> RECORDS FOR THIS TASK:
****************************************
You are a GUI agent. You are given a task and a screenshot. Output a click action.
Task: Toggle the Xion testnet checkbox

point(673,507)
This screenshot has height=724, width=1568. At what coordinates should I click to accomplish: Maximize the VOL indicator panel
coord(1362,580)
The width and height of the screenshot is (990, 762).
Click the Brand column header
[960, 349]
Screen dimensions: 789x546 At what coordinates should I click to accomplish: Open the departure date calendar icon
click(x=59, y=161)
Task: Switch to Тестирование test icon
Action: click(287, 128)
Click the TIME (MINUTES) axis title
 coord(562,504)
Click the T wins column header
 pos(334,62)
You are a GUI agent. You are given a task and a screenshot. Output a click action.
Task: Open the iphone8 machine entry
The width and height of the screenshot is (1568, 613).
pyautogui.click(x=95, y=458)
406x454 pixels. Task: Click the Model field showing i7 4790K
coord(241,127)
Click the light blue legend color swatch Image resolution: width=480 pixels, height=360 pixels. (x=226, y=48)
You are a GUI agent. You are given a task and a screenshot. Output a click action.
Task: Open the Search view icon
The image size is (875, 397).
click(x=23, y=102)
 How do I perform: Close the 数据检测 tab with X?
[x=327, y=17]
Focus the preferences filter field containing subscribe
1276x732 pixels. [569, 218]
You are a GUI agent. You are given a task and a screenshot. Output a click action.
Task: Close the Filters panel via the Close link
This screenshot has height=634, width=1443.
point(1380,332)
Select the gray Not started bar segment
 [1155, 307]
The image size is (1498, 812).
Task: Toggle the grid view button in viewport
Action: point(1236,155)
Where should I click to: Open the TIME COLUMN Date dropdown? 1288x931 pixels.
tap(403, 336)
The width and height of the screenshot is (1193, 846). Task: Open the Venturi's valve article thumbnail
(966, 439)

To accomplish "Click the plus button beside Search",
****************************************
> EXERCISE GOAL: Your task is to reproduce exactly the lines that begin with the one containing "Task: Toggle the Xion testnet checkbox" and continue to the end of the data, both ends included.

> WORKED SOLUTION:
Task: Toggle the Xion testnet checkbox

point(673,507)
This screenshot has height=724, width=1568. At what coordinates should I click to accomplish: Maximize the VOL indicator panel
coord(1362,580)
The width and height of the screenshot is (990, 762).
Click the Brand column header
[960, 349]
Screen dimensions: 789x546 At what coordinates should I click to accomplish: Open the departure date calendar icon
click(x=59, y=161)
Task: Switch to Тестирование test icon
Action: click(287, 128)
Click the TIME (MINUTES) axis title
 coord(562,504)
Click the T wins column header
 pos(334,62)
You are a GUI agent. You are given a task and a screenshot. Output a click action.
Task: Open the iphone8 machine entry
The width and height of the screenshot is (1568, 613).
pyautogui.click(x=95, y=458)
406x454 pixels. Task: Click the Model field showing i7 4790K
coord(241,127)
Click the light blue legend color swatch Image resolution: width=480 pixels, height=360 pixels. (x=226, y=48)
You are a GUI agent. You are given a task and a screenshot. Output a click action.
Task: Open the Search view icon
The image size is (875, 397).
click(x=23, y=102)
 How do I perform: Close the 数据检测 tab with X?
[x=327, y=17]
Focus the preferences filter field containing subscribe
1276x732 pixels. [569, 218]
You are a GUI agent. You are given a task and a screenshot. Output a click action.
Task: Close the Filters panel via the Close link
This screenshot has height=634, width=1443.
point(1380,332)
Select the gray Not started bar segment
 [1155, 307]
The image size is (1498, 812).
Task: Toggle the grid view button in viewport
Action: point(1236,155)
Where should I click to: Open the TIME COLUMN Date dropdown? 1288x931 pixels.
tap(403, 336)
The width and height of the screenshot is (1193, 846). Task: Open the Venturi's valve article thumbnail
(966, 439)

To accomplish "Click the plus button beside Search",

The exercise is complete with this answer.